3. L'instrumentalisation du système
par l'utilisation d'un « double langage » :
Dans une dernière analyse, nous allons essayer de
déceler les volontés d'instrumentaliser le système. La
stratégie mise en oeuvre peut utiliser l'AIEA, et l'ONU comme des
vecteurs neutres de communication vers l'extérieur. Elle peut tenter
d'instrumentaliser et se servir des contradictions du système ou alors
utiliser la diversité des acteurs et des vecteurs pour obtenir des
avantages supplémentaires. Il faut pour cela chercher les contradictions
majeures dans les discours des différents acteurs et entre eux. Tout
cela pourra permettre d'identifier les
« spécialisations » de chacun s'il y en a. Pour
cette analyse le corpus a été repris pour identifier les
différents thèmes associés au nucléaire dans les
différents textes.
Pourquoi la Crise du nucléaire // Le
rôle de l'AIEA // Sanctions // La science, le savoir, la
recherche // Le droit international // Le système
international // Les américains
Pour chacun de ces thèmes nous allons étudier
les différences entre chacun des acteurs s'exprimant sur le sujet. Les
couleurs permettent de montrer les thèmes identiques.
Thème 1 : Pourquoi la crise
nucléaire ? :
Le président Ahmadinejad fait le lien entre les
officiels à l'AIEA et l'Ayatollah Khamenei. Ce dernier ne communique pas
sur les instances internationales et reste sur des explications plus purement
bilatérales. On voit aussi que les officiels à l'AIEA ne
reprennent pas l'argument de l'Ayatollah Khamenei évacuant
complètement tout problème lié au nucléaire comme
source de ce conflit et le situant sur la haine que vouent les
américains aux Iraniens depuis la révolution.

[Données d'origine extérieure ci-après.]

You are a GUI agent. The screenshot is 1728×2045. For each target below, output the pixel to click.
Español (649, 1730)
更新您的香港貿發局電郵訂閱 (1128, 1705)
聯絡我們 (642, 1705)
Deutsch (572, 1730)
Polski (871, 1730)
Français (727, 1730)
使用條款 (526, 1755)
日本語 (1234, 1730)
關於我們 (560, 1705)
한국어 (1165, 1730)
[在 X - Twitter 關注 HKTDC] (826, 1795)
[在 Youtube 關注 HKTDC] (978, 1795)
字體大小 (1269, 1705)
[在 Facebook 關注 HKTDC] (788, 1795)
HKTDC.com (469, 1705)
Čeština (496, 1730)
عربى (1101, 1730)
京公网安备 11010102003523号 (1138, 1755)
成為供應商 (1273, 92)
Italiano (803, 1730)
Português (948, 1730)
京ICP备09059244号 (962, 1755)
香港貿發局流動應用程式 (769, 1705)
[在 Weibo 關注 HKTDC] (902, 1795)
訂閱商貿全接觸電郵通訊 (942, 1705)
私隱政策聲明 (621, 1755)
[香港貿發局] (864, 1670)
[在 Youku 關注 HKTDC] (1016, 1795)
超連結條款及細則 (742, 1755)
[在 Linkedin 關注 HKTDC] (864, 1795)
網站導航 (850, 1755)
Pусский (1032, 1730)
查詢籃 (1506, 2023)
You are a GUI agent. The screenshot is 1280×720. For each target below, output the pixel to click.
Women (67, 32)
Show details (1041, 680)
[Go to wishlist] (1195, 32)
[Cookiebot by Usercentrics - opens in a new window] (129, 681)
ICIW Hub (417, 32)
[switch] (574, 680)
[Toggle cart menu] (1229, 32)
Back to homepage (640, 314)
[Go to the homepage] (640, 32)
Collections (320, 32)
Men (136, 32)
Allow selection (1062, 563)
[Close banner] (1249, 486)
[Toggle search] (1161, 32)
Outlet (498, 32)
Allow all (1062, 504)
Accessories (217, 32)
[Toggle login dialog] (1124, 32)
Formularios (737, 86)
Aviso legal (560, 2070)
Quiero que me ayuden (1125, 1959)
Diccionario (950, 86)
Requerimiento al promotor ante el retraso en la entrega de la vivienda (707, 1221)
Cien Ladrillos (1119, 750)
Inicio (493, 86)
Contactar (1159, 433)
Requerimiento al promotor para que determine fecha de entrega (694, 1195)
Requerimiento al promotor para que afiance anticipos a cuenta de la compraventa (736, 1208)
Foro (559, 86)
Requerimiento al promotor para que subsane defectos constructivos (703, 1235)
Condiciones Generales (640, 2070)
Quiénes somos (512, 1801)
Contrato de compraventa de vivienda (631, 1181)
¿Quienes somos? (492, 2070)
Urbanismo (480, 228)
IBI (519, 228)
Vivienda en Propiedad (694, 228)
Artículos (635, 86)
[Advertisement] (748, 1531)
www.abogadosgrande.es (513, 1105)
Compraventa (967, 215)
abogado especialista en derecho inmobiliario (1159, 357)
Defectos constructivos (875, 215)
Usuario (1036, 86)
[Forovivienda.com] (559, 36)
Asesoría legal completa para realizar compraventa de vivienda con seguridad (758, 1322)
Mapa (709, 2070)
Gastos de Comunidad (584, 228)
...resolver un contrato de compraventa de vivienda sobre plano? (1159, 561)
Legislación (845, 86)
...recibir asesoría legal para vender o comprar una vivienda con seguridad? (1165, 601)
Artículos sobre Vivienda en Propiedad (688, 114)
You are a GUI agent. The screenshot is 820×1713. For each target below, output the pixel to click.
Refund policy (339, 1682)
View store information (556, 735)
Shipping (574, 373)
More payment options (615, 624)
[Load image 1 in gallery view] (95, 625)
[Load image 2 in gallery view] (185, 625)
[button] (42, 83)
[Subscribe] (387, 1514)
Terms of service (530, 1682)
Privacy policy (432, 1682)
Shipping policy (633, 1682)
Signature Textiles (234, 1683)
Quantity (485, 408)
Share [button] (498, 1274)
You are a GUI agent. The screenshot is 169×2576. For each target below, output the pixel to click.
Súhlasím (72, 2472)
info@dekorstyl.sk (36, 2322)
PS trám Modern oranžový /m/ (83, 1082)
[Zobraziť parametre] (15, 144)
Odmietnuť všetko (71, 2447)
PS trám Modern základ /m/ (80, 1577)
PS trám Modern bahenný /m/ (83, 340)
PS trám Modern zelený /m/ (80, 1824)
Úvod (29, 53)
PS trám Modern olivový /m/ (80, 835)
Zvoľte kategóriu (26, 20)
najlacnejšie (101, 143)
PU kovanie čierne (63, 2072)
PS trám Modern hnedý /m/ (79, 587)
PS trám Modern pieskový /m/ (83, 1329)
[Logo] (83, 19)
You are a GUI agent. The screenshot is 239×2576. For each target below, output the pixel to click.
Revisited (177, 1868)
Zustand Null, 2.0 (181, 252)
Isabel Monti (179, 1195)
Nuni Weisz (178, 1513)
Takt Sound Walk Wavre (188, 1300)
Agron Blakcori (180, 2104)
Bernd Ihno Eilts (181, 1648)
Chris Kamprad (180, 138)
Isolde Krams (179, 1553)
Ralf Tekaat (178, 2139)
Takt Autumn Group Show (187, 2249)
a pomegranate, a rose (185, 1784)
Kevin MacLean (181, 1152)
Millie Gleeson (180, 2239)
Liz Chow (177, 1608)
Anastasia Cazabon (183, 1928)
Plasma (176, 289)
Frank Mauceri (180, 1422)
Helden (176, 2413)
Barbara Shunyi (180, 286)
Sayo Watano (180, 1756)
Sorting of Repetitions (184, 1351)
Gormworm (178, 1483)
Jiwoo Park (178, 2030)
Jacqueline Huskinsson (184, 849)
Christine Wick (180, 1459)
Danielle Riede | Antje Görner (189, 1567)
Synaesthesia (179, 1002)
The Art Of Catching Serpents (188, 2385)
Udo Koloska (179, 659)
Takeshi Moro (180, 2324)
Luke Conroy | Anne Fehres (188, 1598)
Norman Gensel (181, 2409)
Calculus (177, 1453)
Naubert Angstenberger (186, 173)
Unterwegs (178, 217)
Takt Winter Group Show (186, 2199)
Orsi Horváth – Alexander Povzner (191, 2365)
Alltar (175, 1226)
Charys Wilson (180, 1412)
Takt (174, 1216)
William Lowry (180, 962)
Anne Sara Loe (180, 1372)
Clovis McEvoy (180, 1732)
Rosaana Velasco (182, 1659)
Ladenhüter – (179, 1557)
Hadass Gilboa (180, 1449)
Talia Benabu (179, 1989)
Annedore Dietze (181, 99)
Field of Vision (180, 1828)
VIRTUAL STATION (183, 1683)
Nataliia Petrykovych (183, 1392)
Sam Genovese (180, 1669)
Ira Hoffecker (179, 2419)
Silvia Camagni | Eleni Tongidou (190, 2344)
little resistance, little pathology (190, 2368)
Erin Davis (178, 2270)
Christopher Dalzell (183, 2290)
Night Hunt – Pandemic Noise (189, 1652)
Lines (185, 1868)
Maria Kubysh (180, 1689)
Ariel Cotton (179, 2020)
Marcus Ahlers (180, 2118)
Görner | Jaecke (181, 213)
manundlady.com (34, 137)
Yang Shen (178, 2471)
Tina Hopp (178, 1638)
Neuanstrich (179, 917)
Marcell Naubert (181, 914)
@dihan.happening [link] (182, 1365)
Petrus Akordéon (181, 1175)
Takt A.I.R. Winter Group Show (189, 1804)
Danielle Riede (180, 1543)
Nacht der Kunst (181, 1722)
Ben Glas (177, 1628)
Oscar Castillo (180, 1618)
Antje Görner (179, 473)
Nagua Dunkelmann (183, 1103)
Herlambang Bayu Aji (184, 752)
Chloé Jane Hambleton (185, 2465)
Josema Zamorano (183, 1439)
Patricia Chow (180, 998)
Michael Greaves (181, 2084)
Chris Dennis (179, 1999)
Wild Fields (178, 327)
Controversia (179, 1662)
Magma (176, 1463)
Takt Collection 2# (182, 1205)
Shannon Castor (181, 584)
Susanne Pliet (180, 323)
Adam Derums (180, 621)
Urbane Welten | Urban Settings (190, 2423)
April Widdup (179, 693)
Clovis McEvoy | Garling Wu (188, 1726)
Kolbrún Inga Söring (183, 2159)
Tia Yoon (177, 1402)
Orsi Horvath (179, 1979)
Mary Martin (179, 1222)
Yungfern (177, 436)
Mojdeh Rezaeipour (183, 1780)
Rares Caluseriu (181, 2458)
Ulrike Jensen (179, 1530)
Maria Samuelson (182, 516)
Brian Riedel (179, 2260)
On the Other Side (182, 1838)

Thème 2 : Le rôle de l'AIEA :
Ici on reprend l'idée précédente,
l'Ayatollah Khamenei ne s'exprime pas sur les questions relevant des instances
internationales. On peut remarquer que le président Ahmadinejad
malgré le fait qu'il affirme que l'AIEA est la seule instance à
pouvoir contrôler et réguler le nucléaire civil Iranien ne
croit pas dans les mécanismes de régulation internationaux
actuels. Il semblerait que les seuls qui croient encore à l'AIEA soient
les représentants y siégeant encore que les analyses
précédentes nous ont montré l'existence d'une
stratégie de communication influençant les documents qui viennent
de l'AIEA.
Thème 3 : Les sanctions du conseil de
sécurité :
La position face aux sanctions est différente suivant
les positions. L'Ayatollah Khamenei est dans une position de provocation
totale. Ils provoquent les personnes ayant infligé ces sanctions, mais
son discours est destiné au public local. Il permet de donner une raison
aux gens de se priver et de subir des sanctions. Le président
Ahmadinejad est aligné à la position des officiels de l'AIEA
quand aux sanctions, il les déclare illégales et fruits de
l'injustice du système.
Thème 4 : La science, le savoir, la
recherche :
L'argument scientifique est très utilisé par
l'Ayatollah Khamenei et le président Ahmadinejad. Ils ont pourtant deux
approches sensiblement différentes. Pour le président Ahmadinejad
la science est un don de dieu et pour ne pas qu'elle soit pervertie, il faut
l'encadrer par les religieux. Cette approche a prévalu longtemps dans
nos sociétés, mais a été oublié sauf dans
les milieux radicaux. Pour l'Ayatollah Khamenei la science est une arme, il
invente un magnifique néologisme, le Djihad universitaire,
mélange de dévotion religieuse et de recherche de pointe. Il
explique le retard accumulé dans ces domaines par les gouvernements
précédents qui n'avaient pas compris l'importance de la science.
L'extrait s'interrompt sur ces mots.